Baroness Buscombe, Chair of the PCC has today addressed the Westminster Media Forum with a talk on privacy and online media and sought to make out the case why the PCC is indeed fit for purpose to regulate and police privacy.

The PCC has in the past been much maligned as a toothless regulator with minimal powers to reign in the excesses of the media - especially when it comes to privacy. Over the past year or so the PCC under Baroness Buscombe has been seeking to fight back and claim its space and relevance.

The problem with privacy has traditionally been that while the PCC may adjudicate that the press may have breached the PCC Code and invaded someone's privacy, there was little more the PCC could do and if someone wanted to secure privacy protection or seek damages for intrusion they would have to go to court. While the courts have in recent years allowed the introduction of a quasi privacy law through a series of judgments - notably Max Mosley's crusade against reporting of his sexual past-times with black pvc-clad women with whips - the PCC has also sought to do more behind the scenes negotiating between media outlets and aggrieved story subjects.

In absence of the law managing to properly get a sensible grip on privacy that balanced the protection of the right and the media's freedom to report, it has been left to the courts to create a privacy law but sadly this has been built around celebrity, political and business claimaints with the power to litigate and desire to suppress. So we have a trend in cases and judgments but still no clear law - beyond the interpretation of European law and human rights provisions in relation to privacy.

Enter the PCC which has an opportunity to respond more quickly than the law, albeit without the same level of sanction, compellability but which does nevertheless have the same potential to publicise its findings. So in delivering her views on privacy and the online environment and why the PCC was well placed to tackle this, Baroness Buscombe said; "In such a swift moving and developing environment I would strongly emphasise that only a flexible, non-bureaucratic and evolutionary system like that offered by the PCC can react deftly enough to change". So while the PCC may not be able to secure injunctions or financial settlements it can still react to and make a noise about privacy related issues - specifically where there has been a breach of the PCC Code in relation to privacy.

One area that the PCC has been developing its regulatory response to is in relation to social media where it has developed a five stage test:
•First, what is the quality of the information? How private is it in itself?
•Second, what is the context of the information? Material that has been uploaded as a joke between friends, for example, may not be suitable for journalistic use in a story about a tragedy.
•Who uploaded the material, or consented for it to be uploaded?
•How widely available is the material online; or, to put it another way, what privacy restrictions were placed on it?
•And finally what is the public interest in publication?

The key point is that just because something has become public or is in the public domain does not automatically mean that it is not private in nature and therefore deserving of privacy protection.
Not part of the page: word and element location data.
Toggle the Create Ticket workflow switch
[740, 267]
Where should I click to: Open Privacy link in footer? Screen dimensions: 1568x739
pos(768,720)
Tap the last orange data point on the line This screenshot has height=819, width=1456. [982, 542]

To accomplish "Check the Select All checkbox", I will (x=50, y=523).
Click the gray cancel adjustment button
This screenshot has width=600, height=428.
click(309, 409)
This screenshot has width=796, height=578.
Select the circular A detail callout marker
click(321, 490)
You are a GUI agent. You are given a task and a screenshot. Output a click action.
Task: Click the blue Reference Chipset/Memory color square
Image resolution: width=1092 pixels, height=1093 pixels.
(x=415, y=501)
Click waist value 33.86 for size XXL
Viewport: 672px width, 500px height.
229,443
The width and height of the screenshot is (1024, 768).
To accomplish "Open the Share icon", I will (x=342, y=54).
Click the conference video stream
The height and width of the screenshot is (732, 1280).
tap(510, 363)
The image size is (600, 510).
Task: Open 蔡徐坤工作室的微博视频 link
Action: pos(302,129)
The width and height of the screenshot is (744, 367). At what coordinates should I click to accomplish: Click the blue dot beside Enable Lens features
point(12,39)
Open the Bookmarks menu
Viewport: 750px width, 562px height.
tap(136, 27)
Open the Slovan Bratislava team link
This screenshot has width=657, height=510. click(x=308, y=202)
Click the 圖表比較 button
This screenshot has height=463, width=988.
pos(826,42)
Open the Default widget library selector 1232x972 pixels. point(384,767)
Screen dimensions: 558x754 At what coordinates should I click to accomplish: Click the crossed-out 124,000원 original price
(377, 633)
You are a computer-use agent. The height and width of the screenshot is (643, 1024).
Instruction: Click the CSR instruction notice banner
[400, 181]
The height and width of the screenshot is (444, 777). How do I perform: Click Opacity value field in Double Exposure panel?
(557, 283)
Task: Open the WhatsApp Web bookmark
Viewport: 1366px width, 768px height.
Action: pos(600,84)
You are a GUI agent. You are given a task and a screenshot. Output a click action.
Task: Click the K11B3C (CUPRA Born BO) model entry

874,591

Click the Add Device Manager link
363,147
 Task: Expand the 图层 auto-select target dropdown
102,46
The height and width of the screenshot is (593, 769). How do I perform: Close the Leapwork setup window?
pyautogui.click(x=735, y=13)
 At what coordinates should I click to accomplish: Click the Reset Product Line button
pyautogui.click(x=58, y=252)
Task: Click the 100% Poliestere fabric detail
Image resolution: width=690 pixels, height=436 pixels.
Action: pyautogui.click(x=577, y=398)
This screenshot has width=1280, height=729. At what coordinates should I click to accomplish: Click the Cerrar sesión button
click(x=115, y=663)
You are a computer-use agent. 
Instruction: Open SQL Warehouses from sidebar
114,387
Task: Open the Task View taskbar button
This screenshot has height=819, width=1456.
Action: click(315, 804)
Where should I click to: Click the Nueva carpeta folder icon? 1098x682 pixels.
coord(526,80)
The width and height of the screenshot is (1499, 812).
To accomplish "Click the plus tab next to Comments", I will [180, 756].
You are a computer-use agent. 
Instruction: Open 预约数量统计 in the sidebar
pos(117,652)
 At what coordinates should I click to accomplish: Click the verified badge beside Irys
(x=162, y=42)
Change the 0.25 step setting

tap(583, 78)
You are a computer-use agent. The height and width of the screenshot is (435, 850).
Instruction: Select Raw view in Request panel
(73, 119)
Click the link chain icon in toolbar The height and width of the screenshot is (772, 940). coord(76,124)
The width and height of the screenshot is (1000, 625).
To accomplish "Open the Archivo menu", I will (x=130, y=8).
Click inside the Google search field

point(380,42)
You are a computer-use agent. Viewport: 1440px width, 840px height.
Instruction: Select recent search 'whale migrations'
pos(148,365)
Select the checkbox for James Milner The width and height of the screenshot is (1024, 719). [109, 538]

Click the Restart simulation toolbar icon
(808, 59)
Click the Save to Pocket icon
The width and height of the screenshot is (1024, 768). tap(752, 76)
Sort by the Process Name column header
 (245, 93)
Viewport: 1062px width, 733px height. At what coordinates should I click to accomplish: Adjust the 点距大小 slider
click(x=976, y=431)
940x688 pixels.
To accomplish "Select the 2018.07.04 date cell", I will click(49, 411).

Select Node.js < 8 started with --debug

Mediabeak would argue that the true position is that as things stand the courts recognise (as they are forced to via the European Convention on Human Rights) that there are privacy rights and where they have cases before them have invariably in recent years upheld privacy rights - of those rich enough to bring or risk a case. But this does not create a balanced, workable or rational privacy law that balances the competing rights of drug taking models, sexual pracitces of business people or politicians or philandering footballers against the right of the media to expose where there has been drug taking, philandering, lying.

Meanwhile the PCC can adjudicate over cases involving normal people who have been intruded on by the press - it might not have the power and compellability of the courts but it can nevertheless effectively and quickly deliver a 'telling off'. So perhaps what one should take away from Baroness Buscombe's address today and the state of privacy law in general in the UK is that maybe we should be satisfied that there is a workable system that delivers an arguably old-fashioned 'telling off' but take comofrt in the fact that such system is accessible and responsive even though - if one is not a deep-pocketed celebrity - one can do little more without incurring significant court costs.